First find the line with "is (619, 1231)." in the entries below, then set down exactly every line through the line with "The width and height of the screenshot is (1198, 664).", that line included.

▶ _Source information_:
================

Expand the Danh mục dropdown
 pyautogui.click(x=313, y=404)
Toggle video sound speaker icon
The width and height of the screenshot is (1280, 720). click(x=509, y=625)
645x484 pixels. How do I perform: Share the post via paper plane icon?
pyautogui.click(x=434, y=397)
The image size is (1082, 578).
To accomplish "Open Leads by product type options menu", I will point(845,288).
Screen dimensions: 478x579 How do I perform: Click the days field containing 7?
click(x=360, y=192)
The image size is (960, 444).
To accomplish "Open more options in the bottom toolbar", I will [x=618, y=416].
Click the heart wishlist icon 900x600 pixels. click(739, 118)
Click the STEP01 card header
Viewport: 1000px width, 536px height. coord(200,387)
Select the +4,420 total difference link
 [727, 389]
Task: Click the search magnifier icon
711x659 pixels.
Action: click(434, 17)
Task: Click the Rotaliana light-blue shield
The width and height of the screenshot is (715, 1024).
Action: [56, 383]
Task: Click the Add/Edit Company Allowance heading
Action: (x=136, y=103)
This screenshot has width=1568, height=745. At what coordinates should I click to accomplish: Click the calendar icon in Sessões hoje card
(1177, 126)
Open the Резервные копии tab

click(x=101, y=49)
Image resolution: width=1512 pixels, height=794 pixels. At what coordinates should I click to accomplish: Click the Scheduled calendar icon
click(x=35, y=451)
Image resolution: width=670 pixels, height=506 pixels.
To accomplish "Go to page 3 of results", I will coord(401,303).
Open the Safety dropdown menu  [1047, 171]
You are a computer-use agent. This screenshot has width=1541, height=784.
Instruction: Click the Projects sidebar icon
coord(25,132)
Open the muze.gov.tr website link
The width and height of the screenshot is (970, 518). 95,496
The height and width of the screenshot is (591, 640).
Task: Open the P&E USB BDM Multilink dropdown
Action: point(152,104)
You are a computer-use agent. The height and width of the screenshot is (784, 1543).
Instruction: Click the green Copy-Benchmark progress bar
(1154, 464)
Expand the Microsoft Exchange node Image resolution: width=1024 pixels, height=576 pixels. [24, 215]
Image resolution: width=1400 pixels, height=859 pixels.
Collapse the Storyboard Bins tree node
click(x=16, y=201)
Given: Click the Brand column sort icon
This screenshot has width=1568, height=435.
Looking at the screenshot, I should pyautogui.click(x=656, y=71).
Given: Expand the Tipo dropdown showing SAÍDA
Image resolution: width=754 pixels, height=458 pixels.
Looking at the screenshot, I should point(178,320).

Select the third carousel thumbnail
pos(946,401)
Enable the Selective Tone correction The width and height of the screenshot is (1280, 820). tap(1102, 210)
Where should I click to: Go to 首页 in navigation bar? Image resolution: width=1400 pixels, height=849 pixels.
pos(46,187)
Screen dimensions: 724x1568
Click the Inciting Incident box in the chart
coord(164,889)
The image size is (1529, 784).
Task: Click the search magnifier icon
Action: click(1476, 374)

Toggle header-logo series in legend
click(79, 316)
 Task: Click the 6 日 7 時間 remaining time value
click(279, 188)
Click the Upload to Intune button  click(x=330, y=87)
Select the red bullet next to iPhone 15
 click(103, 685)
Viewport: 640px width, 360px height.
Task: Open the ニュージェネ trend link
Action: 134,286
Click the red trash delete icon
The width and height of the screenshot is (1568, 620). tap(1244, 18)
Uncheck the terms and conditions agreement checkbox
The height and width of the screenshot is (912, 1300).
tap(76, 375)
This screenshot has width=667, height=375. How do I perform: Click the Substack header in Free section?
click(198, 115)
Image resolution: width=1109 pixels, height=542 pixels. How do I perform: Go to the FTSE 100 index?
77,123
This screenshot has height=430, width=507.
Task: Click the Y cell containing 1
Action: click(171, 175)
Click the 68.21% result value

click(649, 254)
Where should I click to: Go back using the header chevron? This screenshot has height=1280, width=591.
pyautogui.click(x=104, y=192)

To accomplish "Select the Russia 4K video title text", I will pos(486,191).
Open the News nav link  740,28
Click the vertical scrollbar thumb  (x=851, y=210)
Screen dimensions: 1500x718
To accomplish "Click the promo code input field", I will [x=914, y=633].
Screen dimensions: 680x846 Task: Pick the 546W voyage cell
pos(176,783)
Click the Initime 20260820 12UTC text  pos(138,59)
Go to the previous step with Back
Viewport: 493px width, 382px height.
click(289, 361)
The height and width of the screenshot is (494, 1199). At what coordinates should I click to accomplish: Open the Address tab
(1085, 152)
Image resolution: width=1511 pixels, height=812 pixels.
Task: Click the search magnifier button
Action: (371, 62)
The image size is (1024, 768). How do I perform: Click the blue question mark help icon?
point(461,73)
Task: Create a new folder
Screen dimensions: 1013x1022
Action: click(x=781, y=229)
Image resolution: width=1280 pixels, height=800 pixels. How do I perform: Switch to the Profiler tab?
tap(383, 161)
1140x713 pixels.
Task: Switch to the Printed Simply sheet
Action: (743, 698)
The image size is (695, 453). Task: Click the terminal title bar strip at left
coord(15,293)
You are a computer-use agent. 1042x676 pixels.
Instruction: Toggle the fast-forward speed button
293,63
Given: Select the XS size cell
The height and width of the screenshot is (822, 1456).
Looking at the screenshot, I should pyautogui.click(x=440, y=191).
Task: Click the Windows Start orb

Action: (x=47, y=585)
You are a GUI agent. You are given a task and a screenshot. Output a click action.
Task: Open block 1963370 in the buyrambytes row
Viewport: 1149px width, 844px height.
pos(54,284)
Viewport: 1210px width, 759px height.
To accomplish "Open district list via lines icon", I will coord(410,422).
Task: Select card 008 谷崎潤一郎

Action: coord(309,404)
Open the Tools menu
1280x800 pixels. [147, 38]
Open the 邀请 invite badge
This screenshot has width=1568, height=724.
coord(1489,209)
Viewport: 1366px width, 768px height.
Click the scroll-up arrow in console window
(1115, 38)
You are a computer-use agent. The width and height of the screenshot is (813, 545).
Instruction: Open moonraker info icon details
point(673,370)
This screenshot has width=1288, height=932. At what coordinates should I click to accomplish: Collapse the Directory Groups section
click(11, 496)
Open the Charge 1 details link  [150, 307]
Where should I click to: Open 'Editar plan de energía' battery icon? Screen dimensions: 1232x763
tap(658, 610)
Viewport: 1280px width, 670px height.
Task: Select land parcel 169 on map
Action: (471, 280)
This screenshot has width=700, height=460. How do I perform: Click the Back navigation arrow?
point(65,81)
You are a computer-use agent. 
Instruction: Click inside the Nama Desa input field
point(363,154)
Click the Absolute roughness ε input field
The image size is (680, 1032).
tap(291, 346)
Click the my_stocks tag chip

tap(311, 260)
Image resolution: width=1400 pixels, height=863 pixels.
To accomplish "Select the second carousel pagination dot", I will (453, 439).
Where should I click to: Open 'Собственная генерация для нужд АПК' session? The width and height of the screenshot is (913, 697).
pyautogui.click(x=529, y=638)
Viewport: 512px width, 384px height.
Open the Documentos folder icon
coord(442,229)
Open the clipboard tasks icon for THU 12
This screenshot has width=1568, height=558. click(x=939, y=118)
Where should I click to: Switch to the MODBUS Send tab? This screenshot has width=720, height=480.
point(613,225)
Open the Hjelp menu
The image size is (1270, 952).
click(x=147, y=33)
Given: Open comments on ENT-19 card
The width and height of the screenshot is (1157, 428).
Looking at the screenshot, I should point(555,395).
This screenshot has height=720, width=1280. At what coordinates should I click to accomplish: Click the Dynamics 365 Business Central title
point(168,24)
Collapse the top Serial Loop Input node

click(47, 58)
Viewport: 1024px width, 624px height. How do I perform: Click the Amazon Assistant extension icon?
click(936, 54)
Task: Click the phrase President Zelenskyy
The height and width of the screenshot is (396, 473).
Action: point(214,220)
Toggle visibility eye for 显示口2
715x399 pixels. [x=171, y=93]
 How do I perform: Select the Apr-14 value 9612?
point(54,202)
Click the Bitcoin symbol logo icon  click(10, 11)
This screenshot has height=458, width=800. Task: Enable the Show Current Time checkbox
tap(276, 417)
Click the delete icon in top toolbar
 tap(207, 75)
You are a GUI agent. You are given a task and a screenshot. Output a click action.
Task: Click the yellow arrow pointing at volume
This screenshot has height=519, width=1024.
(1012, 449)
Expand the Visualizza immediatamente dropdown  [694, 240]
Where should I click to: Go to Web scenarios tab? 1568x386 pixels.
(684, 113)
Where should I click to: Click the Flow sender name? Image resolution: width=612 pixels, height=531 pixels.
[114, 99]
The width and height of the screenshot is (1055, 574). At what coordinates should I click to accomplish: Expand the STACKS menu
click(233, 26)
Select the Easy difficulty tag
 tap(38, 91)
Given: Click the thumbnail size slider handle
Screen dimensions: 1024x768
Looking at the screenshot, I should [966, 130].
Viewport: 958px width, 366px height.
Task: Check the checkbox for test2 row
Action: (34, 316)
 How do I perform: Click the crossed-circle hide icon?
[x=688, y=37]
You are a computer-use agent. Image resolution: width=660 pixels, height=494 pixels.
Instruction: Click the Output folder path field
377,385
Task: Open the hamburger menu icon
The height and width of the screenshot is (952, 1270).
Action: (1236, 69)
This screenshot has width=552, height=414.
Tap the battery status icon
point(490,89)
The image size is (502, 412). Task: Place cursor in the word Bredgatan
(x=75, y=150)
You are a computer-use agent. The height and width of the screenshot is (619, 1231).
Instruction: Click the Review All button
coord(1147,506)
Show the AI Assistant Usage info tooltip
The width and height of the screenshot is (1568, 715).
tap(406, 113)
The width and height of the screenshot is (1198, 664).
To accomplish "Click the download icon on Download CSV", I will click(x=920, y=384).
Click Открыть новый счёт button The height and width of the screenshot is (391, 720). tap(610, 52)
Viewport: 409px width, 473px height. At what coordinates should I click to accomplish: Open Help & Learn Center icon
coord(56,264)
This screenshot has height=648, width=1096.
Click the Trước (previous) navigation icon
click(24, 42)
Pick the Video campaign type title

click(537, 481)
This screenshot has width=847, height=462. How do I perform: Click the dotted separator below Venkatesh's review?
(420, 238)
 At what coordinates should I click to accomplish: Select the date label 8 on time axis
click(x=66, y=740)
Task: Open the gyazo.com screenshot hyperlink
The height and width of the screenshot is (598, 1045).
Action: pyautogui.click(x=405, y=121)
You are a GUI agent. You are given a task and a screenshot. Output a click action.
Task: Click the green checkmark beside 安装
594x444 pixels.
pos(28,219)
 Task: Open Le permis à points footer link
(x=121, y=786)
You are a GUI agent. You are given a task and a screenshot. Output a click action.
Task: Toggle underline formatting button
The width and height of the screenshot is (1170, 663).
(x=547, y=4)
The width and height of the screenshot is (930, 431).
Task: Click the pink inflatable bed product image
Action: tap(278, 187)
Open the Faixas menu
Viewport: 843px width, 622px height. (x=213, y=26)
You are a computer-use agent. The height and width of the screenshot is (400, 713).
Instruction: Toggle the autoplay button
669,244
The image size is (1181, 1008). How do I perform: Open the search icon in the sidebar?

================

▶ _Task result_:
You are a computer-use agent. The height and width of the screenshot is (619, 1231).
Instruction: Click the Review All button
coord(1147,506)
Show the AI Assistant Usage info tooltip
The width and height of the screenshot is (1568, 715).
tap(406, 113)
The width and height of the screenshot is (1198, 664).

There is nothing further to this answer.